Me, I’m a bad liberal in at least one important sense. I’m very uncomfortable with the power of unions. Now, before you jump all over me, let me state that as a thinking adult it’s perfectly clear to me that unions have been a very important force in bettering the working lives of all Americans, and that such power as they ever had has long been gutted by decades of conservatives campaigning both at the legislative level as well as down in the trenches of dirty tricks and media smears. Millions of conservative Americans who would be appalled at giving up their weekends and paid vacations don’t recognize that the only reason they have those things in the first place is because of union activism.
Yet in my case, two childhood events set me with a prejudice that I carry to this day. One, when i was nine years old, in 1973, we were back in the U.S. on home leave from Taiwan. Mom and Dad drove us across the country on a combination of vacation and various family visits. This concluded with a couple of days in southern California to visit Seaworld and Disneyland. We made it to Disneyland just fine, but the day we went to Seaworld the park was closed due to a strike.
It’s not like we could just come back another day. We’d traveled halfway around the world to be there, and were about to travel halfway around the world to go home again. At the time I didn’t know anything about labor relations or union contracts or working conditions. All I knew was that a union strike kept me away from something I never did get to do.

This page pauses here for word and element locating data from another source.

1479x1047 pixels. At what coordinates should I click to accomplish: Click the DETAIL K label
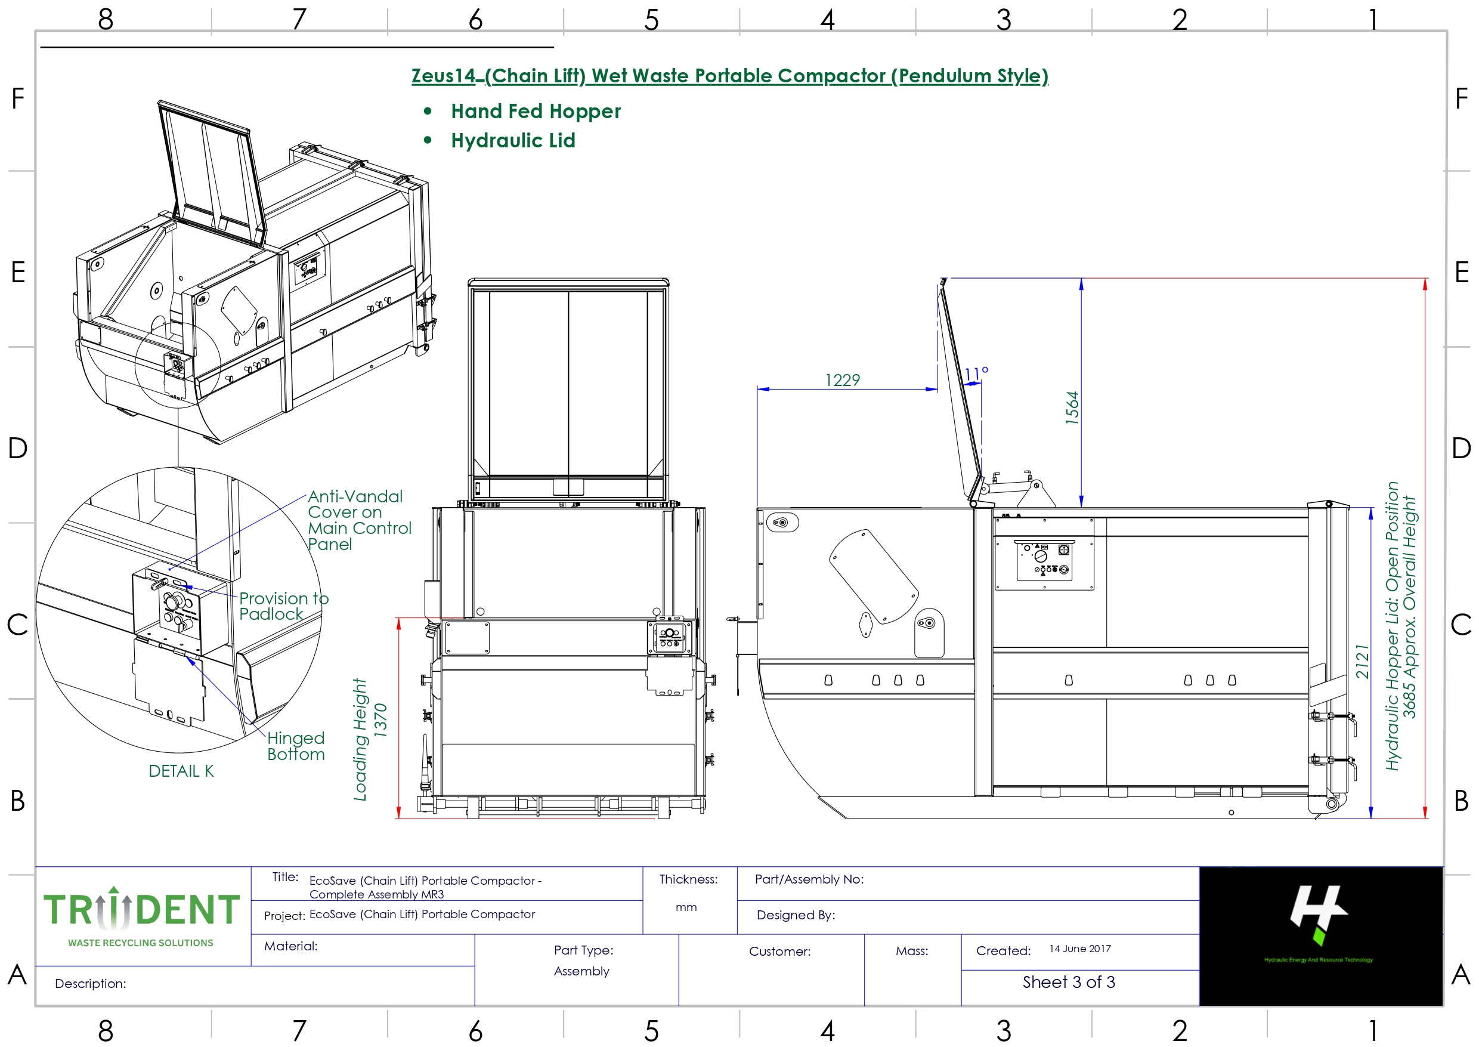pyautogui.click(x=180, y=771)
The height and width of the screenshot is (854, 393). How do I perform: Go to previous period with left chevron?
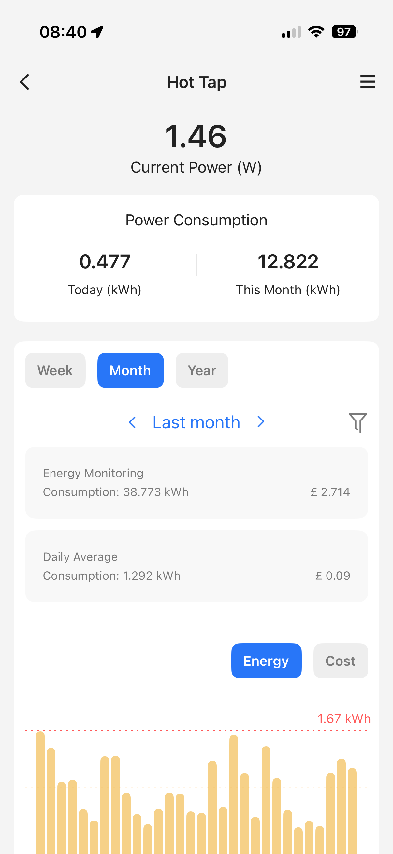click(x=132, y=422)
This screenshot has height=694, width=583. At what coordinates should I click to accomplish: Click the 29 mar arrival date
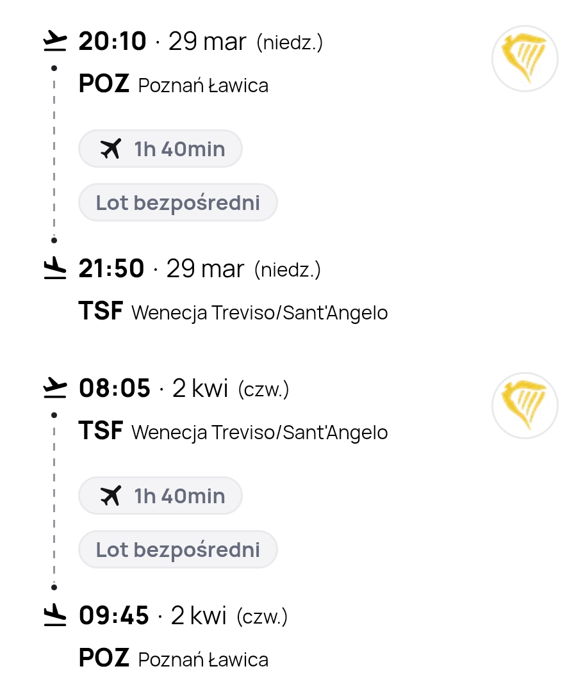click(205, 270)
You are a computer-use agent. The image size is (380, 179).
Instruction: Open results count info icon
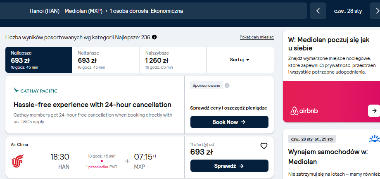click(x=154, y=37)
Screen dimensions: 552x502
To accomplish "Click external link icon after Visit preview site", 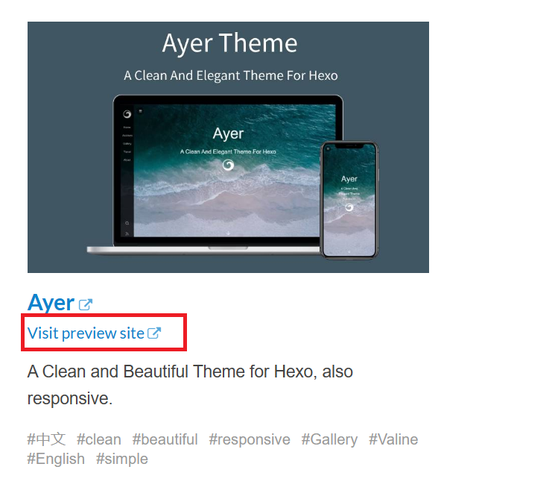I will (154, 333).
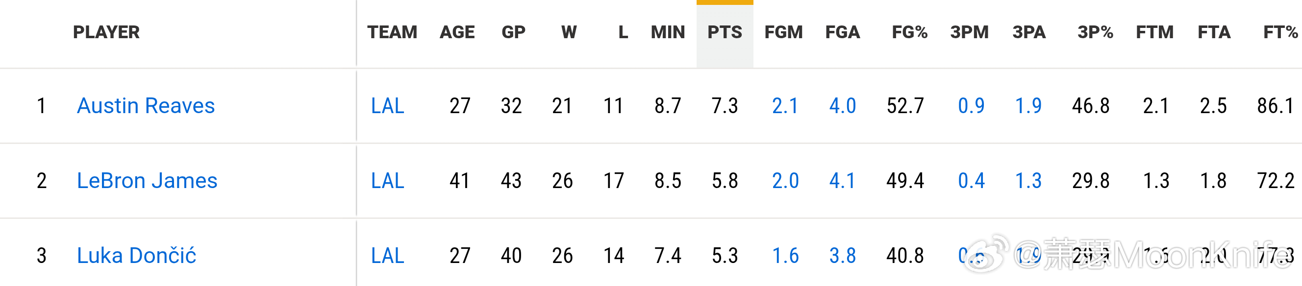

Fast forward to 1981, me in high school, thinking pretty seriously about going to college to study drama from the backstage side and head for a career in technical theater. I thought it would be pretty cool to be a stage manager on Broadway someday. Our high school’s resident technical director (we had one of those and two theatrical directors at Choate at the time) pulled me aside one day and explained that I could study drama all I wanted, but I’d probably never work in New York because I wouldn’t be able to get into the union. You had to pass a test, see, and the test was graded by standards that weren’t publicly disclosed. This made sure that the sons and nephews of union members could get in, even with lousy scores, while outsiders and other people the union guys disliked didn’t stand a chance no matter how well they performed on the tests.
To this day, I don’t actually know if that was true, then or now. I do know that at the time I believed my TD, and went looking for other dreams, because a closed union shop with arbitrary admissions rules meant I couldn’t follow the dream I had.
Logical? No. But those two events left me with a lifelong distrust of unions that I have to do conscious work to overcome.
I wonder how many of us liberals and conservatives, religious and atheist/agnostic, nationalist and internationalists, how many of us had those beliefs informed by early experience and the reinforced by a lifetime of selective learning and listening?
Sometimes, when I think about this carefully, it gives me real pause. After all, how do you talk to someone in a lateral way about something they believe down in their bones?